The Somali elephant shrew or Somali sengi (Galegeeska revoilii) is a species of elephant shrew in the family Macroscelididae.

Habitat
Its natural habitat is arid and semiarid desert with rocky substrates and sparse shrubs. In some parts of Somalia, the Somali sengi and rufous sengi (G. rufescens) may be locally sympatric.

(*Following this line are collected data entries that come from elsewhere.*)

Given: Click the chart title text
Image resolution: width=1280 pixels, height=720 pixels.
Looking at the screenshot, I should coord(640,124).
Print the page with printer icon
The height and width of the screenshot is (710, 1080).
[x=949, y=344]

It is found in the northern Horn of Africa; it was formerly thought to be exclusively endemic to Somalia, but a 2020 sighting also indicates they are found in Djibouti and potentially Ethiopia.

Classification
It was formerly classified in the genus Elephantulus, but a 2020 study found it to be the sister taxon of the clade containing the genera Petrodromus and Petrosaltator; and the genus Galegeeska was coined for it.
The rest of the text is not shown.